Single by Type O Negative

from the album Life Is Killing Me
- Released: 2003
- Recorded: 2002
- Genre: Alternative metal; gothic metal; punk rock; thrash metal;
- Length: 5:09 (album version) 3:44 (edit)
- Label: Roadrunner
- Songwriter: Peter Steele

Type O Negative singles chronology
| "Everything Dies" (1999) | "I Don't Wanna Be Me" (2003) | "The Profit of Doom" (2007) |

= I Don't Wanna Be Me =

"I Don't Wanna Be Me" is a song by American gothic metal band Type O Negative. It is the second track on the band's sixth studio album, Life Is Killing Me (2003), and was released as a promo single the same year. Contrary to the gothic-influenced doom metal style of the band's other songs, "I Don't Wanna Be Me" is often considered a punk rock and thrash metal song.

== Content ==

Kerrang! described the song as "a highly-energised, sarcastic paean to self-hatred, waving a middle finger in their own faces as much as anyone else’s", noticing an influence of "old school catchy punk rock [...] At times, it even recalls the glorious heads down thrash attack of Peter’s previous band, the controversial Carnivore". Loudwire described the song as "goth-punk-power-pop".

On the song's lyrics, guitarist Kenny Hickey claims frontman Peter Steele's lyrics for the song were autobiographical: "At the time, Peter [...] wasn’t really doing too well, health-wise. He was getting sick of addictions and sick of life, hence the title, I Don't Wanna Be Me.
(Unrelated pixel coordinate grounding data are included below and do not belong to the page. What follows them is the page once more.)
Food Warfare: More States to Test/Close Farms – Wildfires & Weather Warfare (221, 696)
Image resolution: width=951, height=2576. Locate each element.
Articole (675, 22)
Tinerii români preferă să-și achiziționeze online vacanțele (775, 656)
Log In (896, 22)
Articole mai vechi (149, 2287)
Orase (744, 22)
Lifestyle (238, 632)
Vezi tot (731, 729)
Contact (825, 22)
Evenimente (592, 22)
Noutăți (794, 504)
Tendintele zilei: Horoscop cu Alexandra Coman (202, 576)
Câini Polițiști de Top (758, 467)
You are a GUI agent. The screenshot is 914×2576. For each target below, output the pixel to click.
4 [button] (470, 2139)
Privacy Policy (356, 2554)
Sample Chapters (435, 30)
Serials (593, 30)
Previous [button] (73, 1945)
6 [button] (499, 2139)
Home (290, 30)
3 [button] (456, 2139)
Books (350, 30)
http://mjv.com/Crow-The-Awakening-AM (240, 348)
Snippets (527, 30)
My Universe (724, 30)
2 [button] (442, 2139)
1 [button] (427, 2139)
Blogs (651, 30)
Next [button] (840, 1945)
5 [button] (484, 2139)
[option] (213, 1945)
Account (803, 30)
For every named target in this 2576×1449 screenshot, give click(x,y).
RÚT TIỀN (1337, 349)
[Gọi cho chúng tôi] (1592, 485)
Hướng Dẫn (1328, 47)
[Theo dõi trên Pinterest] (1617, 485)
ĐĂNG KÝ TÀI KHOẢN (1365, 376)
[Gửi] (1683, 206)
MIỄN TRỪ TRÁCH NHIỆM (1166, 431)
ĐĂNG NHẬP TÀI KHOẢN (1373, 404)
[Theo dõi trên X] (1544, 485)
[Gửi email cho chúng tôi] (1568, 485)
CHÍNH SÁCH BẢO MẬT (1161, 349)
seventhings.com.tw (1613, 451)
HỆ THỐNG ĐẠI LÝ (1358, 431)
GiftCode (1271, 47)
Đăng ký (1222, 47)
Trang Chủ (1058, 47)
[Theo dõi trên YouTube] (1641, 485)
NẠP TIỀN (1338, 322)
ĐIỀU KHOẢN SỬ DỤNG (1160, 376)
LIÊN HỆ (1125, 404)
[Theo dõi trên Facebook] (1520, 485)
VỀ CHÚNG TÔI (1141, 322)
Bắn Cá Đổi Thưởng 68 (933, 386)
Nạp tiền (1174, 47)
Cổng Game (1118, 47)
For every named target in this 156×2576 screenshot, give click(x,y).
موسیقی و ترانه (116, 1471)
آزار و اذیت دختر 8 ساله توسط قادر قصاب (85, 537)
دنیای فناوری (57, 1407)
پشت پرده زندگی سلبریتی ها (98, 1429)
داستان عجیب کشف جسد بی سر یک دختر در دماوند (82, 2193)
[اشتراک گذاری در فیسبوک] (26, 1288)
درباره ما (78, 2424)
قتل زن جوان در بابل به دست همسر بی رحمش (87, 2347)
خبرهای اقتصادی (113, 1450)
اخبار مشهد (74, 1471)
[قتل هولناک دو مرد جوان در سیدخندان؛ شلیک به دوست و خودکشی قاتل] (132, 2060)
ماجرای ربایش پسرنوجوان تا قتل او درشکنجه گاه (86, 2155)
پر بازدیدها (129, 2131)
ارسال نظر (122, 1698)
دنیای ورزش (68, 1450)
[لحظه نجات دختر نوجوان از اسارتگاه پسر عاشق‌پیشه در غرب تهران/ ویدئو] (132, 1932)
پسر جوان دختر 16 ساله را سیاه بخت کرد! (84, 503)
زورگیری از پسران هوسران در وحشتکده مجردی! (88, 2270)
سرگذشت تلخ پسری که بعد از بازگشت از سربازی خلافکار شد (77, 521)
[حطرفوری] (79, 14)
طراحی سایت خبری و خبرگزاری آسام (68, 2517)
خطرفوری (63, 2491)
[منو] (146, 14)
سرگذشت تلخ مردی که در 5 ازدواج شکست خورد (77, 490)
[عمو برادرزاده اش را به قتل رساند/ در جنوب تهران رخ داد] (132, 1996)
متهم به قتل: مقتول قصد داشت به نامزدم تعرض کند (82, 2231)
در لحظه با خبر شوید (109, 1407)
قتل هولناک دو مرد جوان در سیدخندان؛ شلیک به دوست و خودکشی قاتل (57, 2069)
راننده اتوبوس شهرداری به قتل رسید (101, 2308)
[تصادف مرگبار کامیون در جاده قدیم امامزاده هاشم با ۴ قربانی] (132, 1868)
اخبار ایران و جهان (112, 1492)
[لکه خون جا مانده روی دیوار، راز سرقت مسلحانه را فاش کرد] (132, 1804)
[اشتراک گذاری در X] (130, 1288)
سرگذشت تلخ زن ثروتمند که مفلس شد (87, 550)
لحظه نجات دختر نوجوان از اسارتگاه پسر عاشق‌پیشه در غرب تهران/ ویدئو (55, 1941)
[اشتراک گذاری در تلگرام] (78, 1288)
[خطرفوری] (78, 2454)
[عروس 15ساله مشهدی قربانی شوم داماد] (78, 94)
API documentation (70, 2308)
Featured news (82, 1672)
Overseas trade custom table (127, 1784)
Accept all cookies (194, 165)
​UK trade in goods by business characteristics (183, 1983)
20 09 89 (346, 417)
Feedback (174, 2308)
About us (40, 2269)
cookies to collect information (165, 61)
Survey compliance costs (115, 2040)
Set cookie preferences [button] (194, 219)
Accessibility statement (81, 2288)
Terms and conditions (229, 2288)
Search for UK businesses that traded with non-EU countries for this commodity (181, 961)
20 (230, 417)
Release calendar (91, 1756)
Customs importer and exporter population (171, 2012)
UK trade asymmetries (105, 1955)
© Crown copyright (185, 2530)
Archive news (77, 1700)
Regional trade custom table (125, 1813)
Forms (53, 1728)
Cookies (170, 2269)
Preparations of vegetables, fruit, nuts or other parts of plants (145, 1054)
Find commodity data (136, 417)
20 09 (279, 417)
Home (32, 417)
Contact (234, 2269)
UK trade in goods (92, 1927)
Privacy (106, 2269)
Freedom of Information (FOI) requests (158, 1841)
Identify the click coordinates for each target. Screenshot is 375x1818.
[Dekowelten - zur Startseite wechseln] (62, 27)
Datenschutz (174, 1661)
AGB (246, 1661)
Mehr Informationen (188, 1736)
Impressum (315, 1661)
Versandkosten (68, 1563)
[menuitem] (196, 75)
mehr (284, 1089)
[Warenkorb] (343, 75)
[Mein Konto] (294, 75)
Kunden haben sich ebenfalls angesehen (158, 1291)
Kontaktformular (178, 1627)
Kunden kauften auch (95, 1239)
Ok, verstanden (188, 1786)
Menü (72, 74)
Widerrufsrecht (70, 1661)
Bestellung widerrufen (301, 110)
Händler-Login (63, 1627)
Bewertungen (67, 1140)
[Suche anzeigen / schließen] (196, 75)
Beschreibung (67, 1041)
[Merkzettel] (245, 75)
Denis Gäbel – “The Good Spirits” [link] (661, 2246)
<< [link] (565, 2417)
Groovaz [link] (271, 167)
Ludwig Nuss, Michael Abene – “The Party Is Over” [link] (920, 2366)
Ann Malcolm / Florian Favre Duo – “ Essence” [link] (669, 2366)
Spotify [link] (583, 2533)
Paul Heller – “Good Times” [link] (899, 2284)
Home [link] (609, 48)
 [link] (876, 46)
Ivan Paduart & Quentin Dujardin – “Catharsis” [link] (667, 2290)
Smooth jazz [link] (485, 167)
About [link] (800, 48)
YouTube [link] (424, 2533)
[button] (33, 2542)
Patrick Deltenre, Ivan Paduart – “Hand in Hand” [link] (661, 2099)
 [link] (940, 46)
He didn't wanna be Pete anymore." Hickey also noted that the song — an unusually simple, fast song by the band's standards — was written in response to his frustration with Steele's usual complex, multi-part arrangements.

==Track listing==

| No. | Title | Length |
|---|---|---|
| 1. | "I Don't Wanna Be Me" (Edit) | 3:44 |

== Music video ==

The music video for the song features actor Dan Fogler, who dresses up as numerous different celebrities, including Marilyn Monroe, Michael Jackson, Britney Spears, Eminem, as well as frontman Steele himself.

== Release ==

"Life Is Killing Me" reached No. 38 on Billboard's Active Rock chart.

== Legacy ==

"I Don't Wanna Be Me" was covered by European death metal band Meridian Dawn for their debut 2014 release The Mixtape. The song was later covered by Trivium, and was released as a 7" split single with Type O Negative's original recording for Record Store Day 2018.

In 2018 metal magazine Kerrang! ranked the song at No. 4 in its retrospective list of the band's top 13 songs, describing it as "probably the finest of all the fast-paced songs in their arsenal".

The opening two seconds of guitar feedback and drum startup on "I Don't Wanna Be Me" is sampled and heard frequently on the Liberty Rock Radio station in the video game Grand Theft Auto IV.

The song has been covered by the English shoegaze band Split Chain.

==Certifications==

| Region | Certification | Certified units/sales |
| United States (RIAA) | Gold | 500,000^{‡} |
^{‡} Sales+streaming figures based on certification alone.